▸ YOUR TASK
With pictures excluded, output exactly the lines that run from the first line of the data below through the line containing "[Logo IB3N] (443, 46)".

▸ SUPPLIED RECORDS
☆ ☆ ☆ ☆ ☆ ☆ ☆

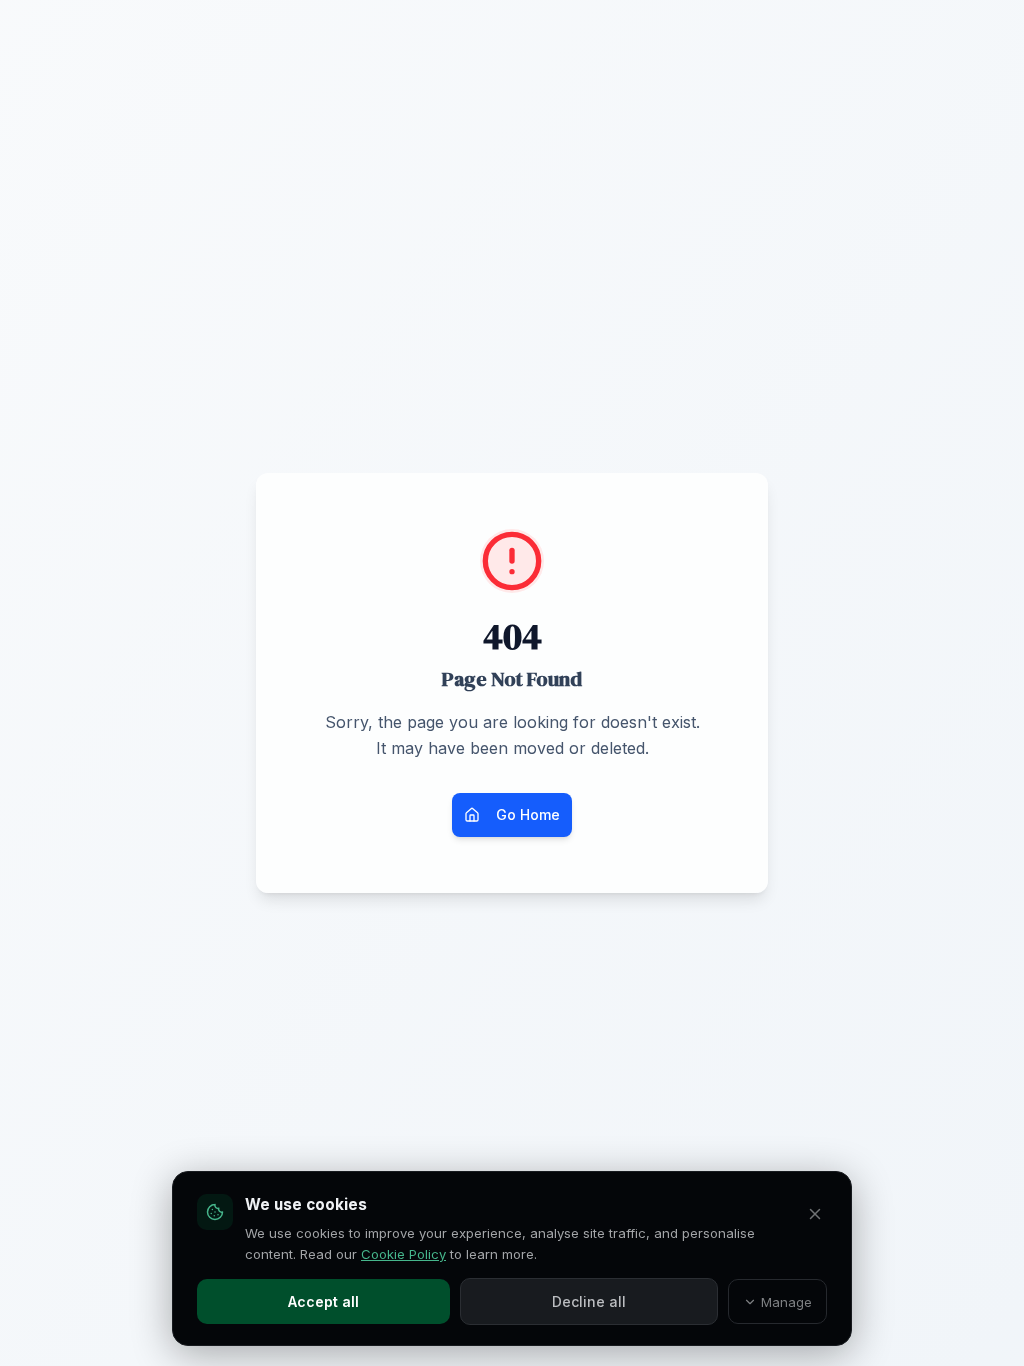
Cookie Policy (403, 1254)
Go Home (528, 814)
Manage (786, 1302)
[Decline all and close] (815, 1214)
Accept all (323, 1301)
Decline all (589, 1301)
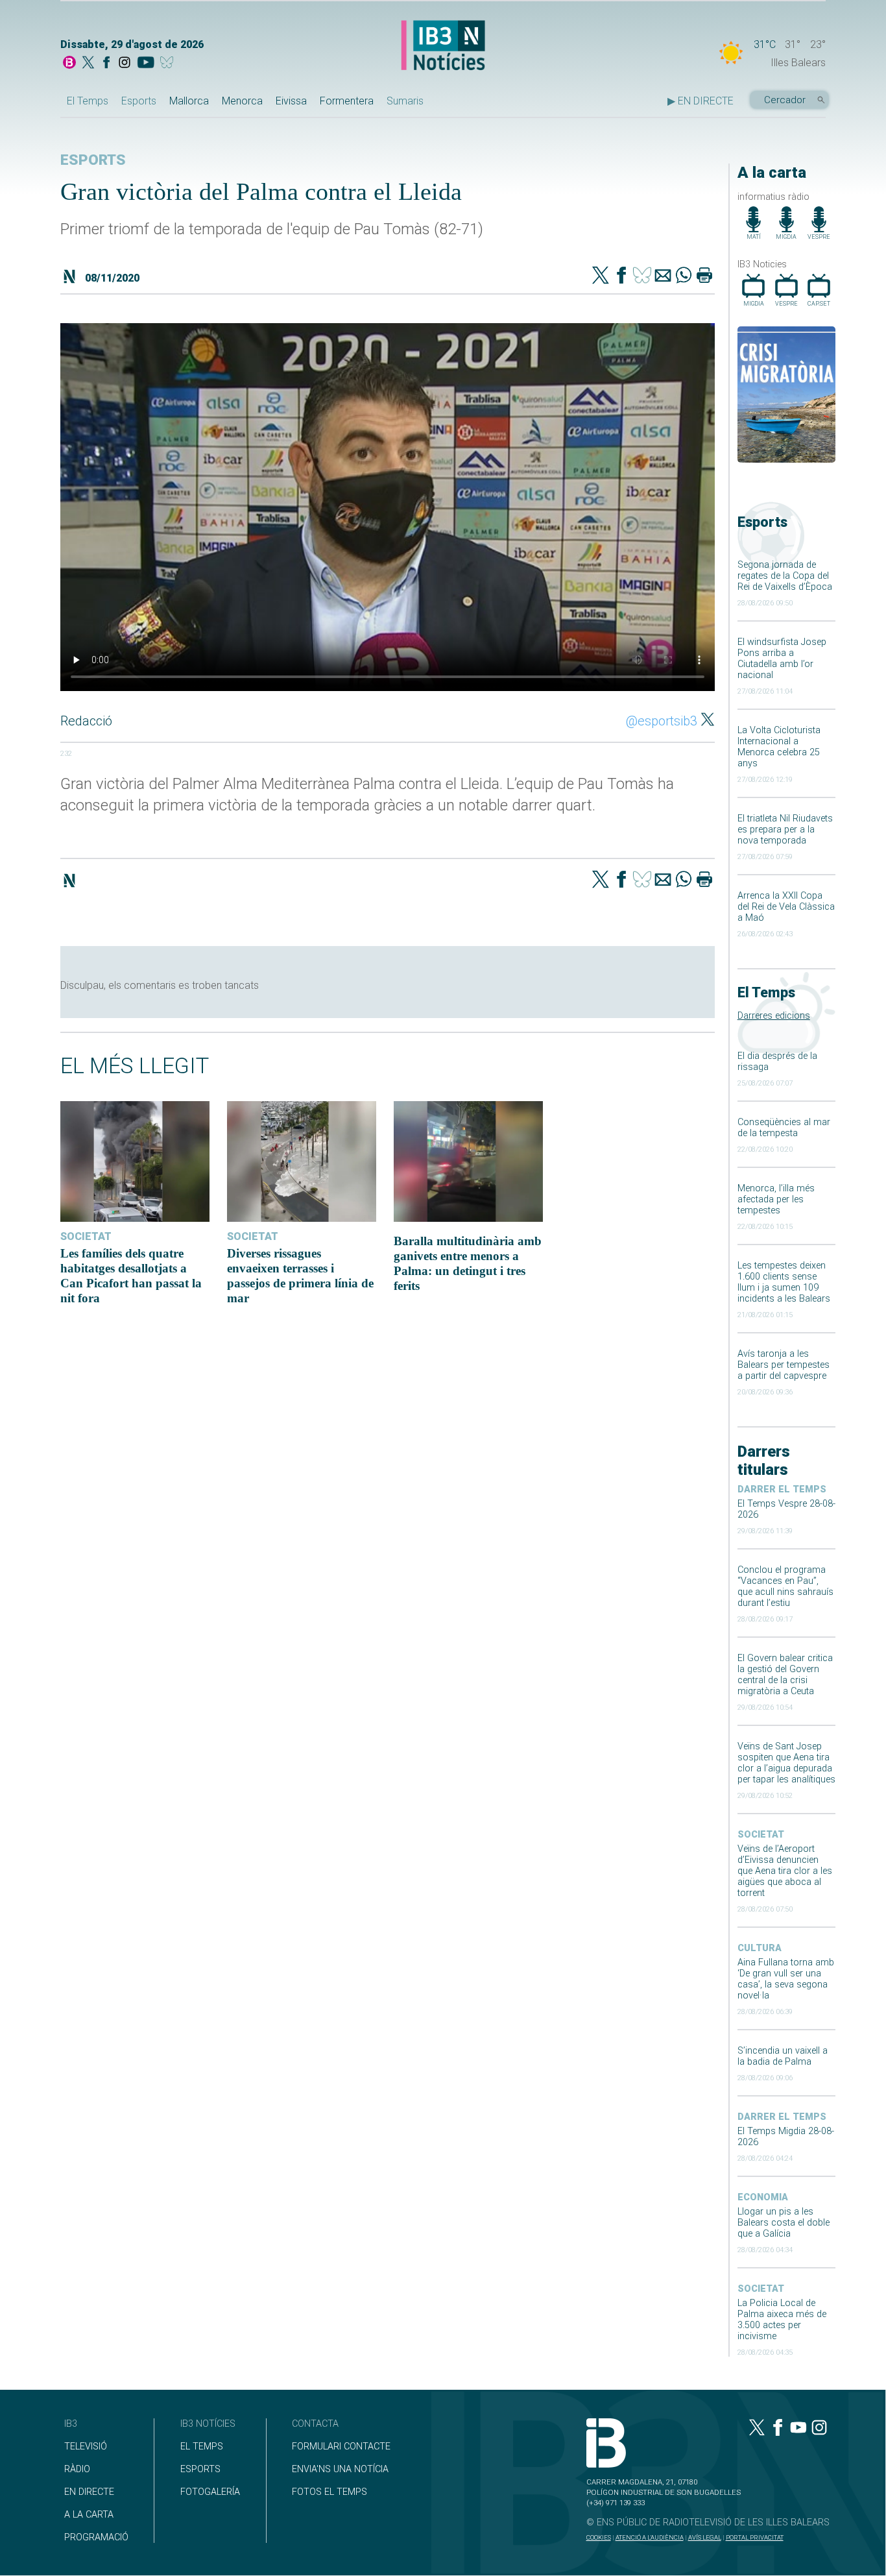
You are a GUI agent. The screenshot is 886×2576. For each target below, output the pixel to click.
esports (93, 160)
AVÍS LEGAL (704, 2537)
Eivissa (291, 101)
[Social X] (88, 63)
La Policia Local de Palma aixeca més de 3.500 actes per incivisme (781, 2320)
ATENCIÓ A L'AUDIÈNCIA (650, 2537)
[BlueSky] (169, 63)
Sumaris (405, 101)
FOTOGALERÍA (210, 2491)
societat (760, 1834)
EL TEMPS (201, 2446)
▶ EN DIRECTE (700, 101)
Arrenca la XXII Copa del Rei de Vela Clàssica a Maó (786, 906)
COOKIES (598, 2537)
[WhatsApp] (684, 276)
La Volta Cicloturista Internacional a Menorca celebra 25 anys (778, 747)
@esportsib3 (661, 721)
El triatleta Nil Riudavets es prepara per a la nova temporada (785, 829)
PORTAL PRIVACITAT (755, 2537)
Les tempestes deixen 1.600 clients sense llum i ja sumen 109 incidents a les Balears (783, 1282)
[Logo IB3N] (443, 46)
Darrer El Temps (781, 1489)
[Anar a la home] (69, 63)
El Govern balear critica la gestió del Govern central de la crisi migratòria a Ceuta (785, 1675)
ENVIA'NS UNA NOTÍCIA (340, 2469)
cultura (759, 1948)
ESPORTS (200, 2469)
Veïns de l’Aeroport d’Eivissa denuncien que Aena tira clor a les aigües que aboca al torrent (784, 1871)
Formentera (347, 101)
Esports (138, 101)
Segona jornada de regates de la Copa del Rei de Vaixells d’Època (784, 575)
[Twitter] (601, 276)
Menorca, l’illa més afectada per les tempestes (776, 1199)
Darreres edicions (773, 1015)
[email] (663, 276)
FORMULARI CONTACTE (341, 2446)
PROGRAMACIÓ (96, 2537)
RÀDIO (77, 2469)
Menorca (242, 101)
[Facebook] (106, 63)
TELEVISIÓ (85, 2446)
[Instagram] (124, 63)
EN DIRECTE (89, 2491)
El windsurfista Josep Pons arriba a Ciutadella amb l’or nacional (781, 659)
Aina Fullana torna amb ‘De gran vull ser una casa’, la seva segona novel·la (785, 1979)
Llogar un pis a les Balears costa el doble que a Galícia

☆ ☆ ☆ ☆ ☆ ☆ ☆

▸ SOLUTION BELOW
Cookie Policy (403, 1254)
Go Home (528, 814)
Manage (786, 1302)
[Decline all and close] (815, 1214)
Accept all (323, 1301)
Decline all (589, 1301)
You are a GUI agent. The screenshot is 886×2576. For each target below, output the pixel to click.
esports (93, 160)
AVÍS LEGAL (704, 2537)
Eivissa (291, 101)
[Social X] (88, 63)
La Policia Local de Palma aixeca més de 3.500 actes per incivisme (781, 2320)
ATENCIÓ A L'AUDIÈNCIA (650, 2537)
[BlueSky] (169, 63)
Sumaris (405, 101)
FOTOGALERÍA (210, 2491)
societat (760, 1834)
EL TEMPS (201, 2446)
▶ EN DIRECTE (700, 101)
Arrenca la XXII Copa del Rei de Vela Clàssica a Maó (786, 906)
COOKIES (598, 2537)
[WhatsApp] (684, 276)
La Volta Cicloturista Internacional a Menorca celebra 25 anys (778, 747)
@esportsib3 (661, 721)
El triatleta Nil Riudavets es prepara per a la nova temporada (785, 829)
PORTAL PRIVACITAT (755, 2537)
Les tempestes deixen 1.600 clients sense llum i ja sumen 109 incidents a les Balears (783, 1282)
[Logo IB3N] (443, 46)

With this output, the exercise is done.